Originally published by NewscastStudio
First, due to regulatory and security issues related to maintaining the integrity of the drawings, the telecast must take place at a government-owned building — one that isn’t set up to handle the demands of modern television production.
And, despite the short length of each telecast, the combination of a fast pace and importance of real-time accuracy make it a much more complex production than one might think.
Channel 2, which recently took over production of the drawings from Channel 10, was also looking for ways to make production more efficient while also giving the broadcast a polished look.
Previously, the drawing required a crew of around 21, as well as bringing in a full sized production truck for every drawing.
That number has been reduced to two team members, with the possibility of reducing it to a single person.
“While the (man) count is important, it is not the only aspect of a modern production.

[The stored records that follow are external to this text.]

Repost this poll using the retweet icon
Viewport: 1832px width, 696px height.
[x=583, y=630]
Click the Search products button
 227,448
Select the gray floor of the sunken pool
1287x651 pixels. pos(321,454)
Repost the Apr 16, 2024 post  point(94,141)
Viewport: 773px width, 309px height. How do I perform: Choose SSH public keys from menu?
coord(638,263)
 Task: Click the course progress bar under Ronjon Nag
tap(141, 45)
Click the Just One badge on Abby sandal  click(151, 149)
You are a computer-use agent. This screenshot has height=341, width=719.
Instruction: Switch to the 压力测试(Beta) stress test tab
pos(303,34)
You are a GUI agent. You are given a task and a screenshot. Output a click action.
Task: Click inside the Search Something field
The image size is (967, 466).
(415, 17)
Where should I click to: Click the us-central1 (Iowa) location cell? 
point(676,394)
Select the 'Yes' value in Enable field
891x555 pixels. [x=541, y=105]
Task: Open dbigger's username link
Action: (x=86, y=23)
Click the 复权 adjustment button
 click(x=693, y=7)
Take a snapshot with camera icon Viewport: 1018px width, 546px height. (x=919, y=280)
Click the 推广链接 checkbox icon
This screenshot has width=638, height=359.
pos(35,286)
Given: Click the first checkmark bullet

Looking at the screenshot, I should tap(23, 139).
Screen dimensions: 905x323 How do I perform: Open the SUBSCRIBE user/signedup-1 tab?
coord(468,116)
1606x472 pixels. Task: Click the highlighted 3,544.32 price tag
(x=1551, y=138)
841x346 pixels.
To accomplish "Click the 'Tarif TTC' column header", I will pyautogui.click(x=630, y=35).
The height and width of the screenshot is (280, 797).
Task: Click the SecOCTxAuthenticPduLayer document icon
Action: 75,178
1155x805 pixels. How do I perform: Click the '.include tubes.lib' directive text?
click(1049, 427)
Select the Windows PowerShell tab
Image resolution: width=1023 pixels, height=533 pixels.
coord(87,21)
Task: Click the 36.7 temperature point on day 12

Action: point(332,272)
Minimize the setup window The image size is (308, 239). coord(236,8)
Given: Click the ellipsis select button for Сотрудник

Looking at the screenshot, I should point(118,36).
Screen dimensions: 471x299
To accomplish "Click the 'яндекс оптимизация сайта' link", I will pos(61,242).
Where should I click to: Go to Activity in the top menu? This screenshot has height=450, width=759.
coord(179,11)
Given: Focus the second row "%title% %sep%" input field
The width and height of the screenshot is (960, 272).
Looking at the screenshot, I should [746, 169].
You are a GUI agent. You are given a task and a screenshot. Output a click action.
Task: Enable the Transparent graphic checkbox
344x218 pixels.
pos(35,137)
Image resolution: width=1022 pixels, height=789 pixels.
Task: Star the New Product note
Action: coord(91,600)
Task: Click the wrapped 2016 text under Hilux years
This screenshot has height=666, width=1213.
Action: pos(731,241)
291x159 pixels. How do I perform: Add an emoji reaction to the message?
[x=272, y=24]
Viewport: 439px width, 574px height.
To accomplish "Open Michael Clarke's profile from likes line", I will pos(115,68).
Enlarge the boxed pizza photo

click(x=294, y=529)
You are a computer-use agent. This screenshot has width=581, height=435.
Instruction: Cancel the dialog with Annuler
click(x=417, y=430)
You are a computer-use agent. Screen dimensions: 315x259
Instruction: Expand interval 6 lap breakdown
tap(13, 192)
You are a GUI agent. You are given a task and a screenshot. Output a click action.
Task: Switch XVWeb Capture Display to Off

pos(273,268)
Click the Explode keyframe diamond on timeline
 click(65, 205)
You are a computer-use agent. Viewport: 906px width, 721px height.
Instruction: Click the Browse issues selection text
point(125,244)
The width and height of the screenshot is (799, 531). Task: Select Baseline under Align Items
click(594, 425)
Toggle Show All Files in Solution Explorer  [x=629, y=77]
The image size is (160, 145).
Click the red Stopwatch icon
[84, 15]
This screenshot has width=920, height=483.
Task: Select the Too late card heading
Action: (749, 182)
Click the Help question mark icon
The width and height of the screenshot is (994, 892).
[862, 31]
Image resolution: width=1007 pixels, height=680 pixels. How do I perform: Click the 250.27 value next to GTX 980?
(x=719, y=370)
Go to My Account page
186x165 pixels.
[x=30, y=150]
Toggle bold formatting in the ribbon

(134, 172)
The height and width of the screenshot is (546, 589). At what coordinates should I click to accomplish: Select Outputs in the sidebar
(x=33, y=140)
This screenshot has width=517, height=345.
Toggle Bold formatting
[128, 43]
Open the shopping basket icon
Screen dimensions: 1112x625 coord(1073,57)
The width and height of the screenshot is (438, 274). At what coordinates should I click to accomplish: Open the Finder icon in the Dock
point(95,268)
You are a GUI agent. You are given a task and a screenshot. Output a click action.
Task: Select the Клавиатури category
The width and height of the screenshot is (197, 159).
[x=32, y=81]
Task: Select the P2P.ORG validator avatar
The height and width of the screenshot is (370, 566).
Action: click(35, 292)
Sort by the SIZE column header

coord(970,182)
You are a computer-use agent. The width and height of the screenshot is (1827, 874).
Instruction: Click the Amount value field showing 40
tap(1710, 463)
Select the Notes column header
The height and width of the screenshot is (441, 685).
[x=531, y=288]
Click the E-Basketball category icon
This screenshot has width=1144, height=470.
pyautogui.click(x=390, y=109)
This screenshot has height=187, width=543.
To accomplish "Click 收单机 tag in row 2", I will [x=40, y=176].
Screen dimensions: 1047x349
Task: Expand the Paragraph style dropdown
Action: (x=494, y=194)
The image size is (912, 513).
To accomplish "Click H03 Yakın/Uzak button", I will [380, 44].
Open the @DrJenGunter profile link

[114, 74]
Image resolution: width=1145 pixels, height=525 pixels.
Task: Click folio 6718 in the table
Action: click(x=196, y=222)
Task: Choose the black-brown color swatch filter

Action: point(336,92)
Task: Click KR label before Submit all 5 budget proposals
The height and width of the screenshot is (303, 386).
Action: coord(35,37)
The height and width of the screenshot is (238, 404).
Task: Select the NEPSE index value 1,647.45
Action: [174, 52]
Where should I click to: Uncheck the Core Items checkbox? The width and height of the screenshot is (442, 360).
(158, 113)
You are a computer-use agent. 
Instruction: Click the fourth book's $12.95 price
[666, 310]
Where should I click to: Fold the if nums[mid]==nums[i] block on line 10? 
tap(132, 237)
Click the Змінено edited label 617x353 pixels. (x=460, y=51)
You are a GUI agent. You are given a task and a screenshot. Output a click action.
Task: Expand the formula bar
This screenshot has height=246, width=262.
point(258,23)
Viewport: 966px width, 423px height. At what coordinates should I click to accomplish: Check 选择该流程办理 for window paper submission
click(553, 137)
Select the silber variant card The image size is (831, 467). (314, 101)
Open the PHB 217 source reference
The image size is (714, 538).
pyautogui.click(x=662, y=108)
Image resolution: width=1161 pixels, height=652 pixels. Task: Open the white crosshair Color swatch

Using Viz Opus the production is now much more accurate and runs flawlessly: cameras and mics are cutting at the right time, graphics appear on the (correct frame) and the clips are running on-time and the right audio level.”Avshi Segev
Segev Sport, who worked with Channel 2 to integrate Viz Opus.
The production now uses Viz Opus to control the graphics, cameras and audio for the entire production.
As numbers are drawn from the old fashioned ball tumblers, a crew member taps the number drawn on a custom touchscreen interface, which triggers the Viz Engine to instantly put a graphical rendition of the ball on screen for viewers to see.
Viz Opus also controls the studio’s four robotic cameras, which pan across as each number is drawn.
The system also gives the flexibility to configure drawings with different number counts.
Another key advantage of this implementation is time to go live: the system was installed one day and went live on it the next day, said Segev.
The small footprint and crew requirements also eliminate the need to bring in a production truck to produce the drawings.
The Viz Opus unit is installed on a standard rack mount, with the control workstation taking up a single, standard console within the government-owned building.
Since Viz Opus is software based and compatible with a wide range of equipment, the setup is flexible enough to handle future upgrades in hardware configuration.